House and Garden magazine – September 2016

 

Interiors 

TEXT BY PIET SMEDY

 

Beautiful homes, inspirational gardens, compelling stories 

 

 

Subtle Style

 

Using light and texture to dramatic effect, interior designer John Jacob has created an inner-city apartment  of quiet sophistication.

 

‘In order for something to feel extraordinary, you need to approach it in an entirely unique way,’ says interior designer John Jacob, who converted this former inner-city Cape Town office into a seamless expression of space in Liaigre-like proportions.

 

With subtly iconoclastic design plays, John has subverted the concept of the traditional apartment; from the floor plan to the fittings, everything in the space has, through its expression, been recontextualised.

 

‘People often think that finishes, colours and textures make amazing spaces, but actually just volume and proportion make spaces,’ he says of his starting point in tackling this project.

 

In truth, the client’s brief was as clear as the linear language of the apartment – it was to be ‘a crash pad to rival a suite at The Mercer in New York.’

 

With this in mind, John, set out to create a space, richly expressed in verticals, that eschewed the tenets of traditional practicality and functionality in favour of unadulterated urbane luxury.
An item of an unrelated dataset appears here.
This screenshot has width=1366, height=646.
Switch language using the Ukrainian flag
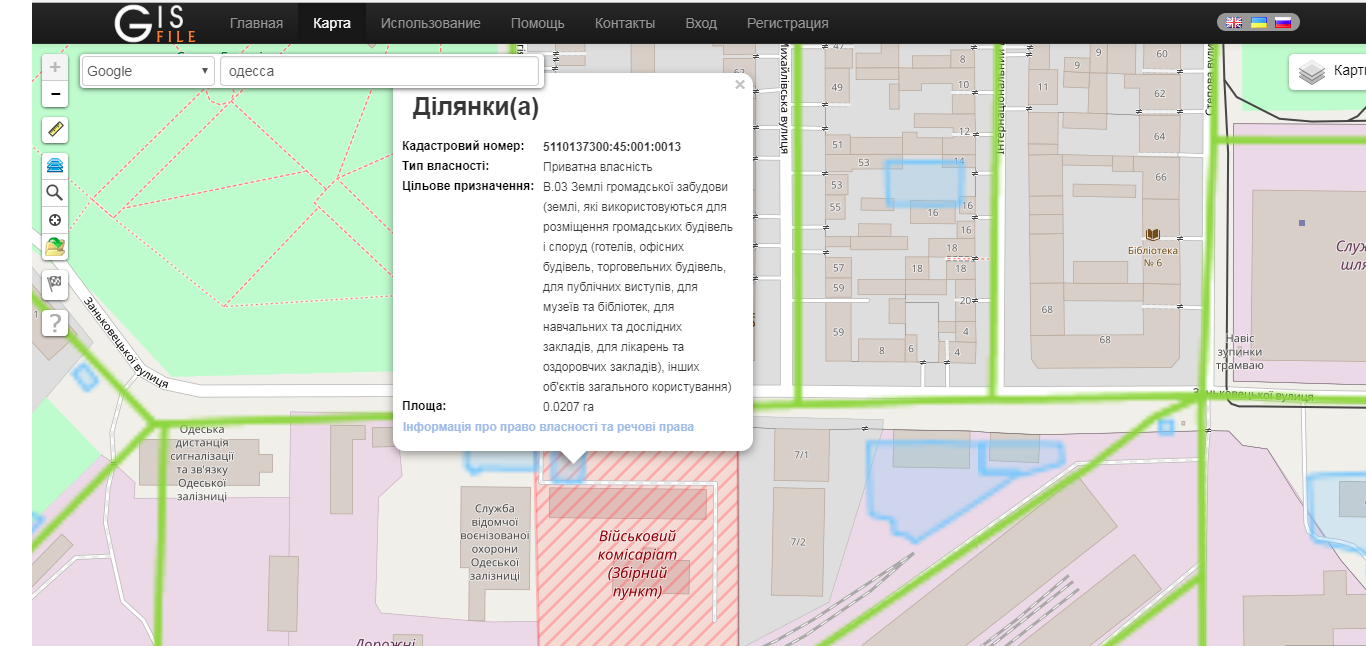1258,23
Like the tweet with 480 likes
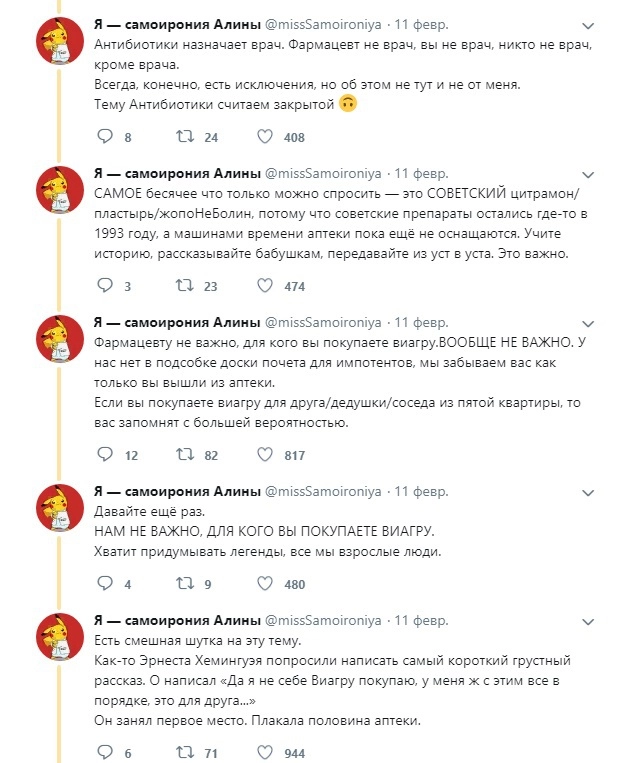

In short, a dream project for the designer.

 

‘What makes this apartment unique is that it is, essentially, one massive open-plan bedroom,’ explains John. ‘There are no walls, so the proportions have been exaggerated to vast effect, supplanting the conventional notions of the compartmentalised home.’

 

The only structural fixes that survived the complete gutting process were the windows, though they ran from the ceiling to only half-wall level, compromising John’s all-vertical vision. The solution to this was a visual legerdemain in the form of a custom four-and-a-half- metre couch that would sit below the half-windows, giving the impression that they actually run from floor to ceiling. And the exaggeration of scale certainly didn’t stop there.

 

‘I’m one for maximising pieces so that nothing feels ordinary,’ he says.

 

‘As soon as you expand the proportions of something, you’re subliminally creating a larger volume within the space itself.’

This effect can be seen in the bedroom headboard, which occupies the full length of the wall or the seven-metre-long Nero Marquina marble fireplace in the lounge.

There are the large-scale artworks too, retro portraits which carbonate the otherwise serious linearity of the interior.

 

‘In nature, you’ll never find a pure pigment, but instead there is a mix of different pigments,’ says John, explaining that the wall art actually contains burnt sienna.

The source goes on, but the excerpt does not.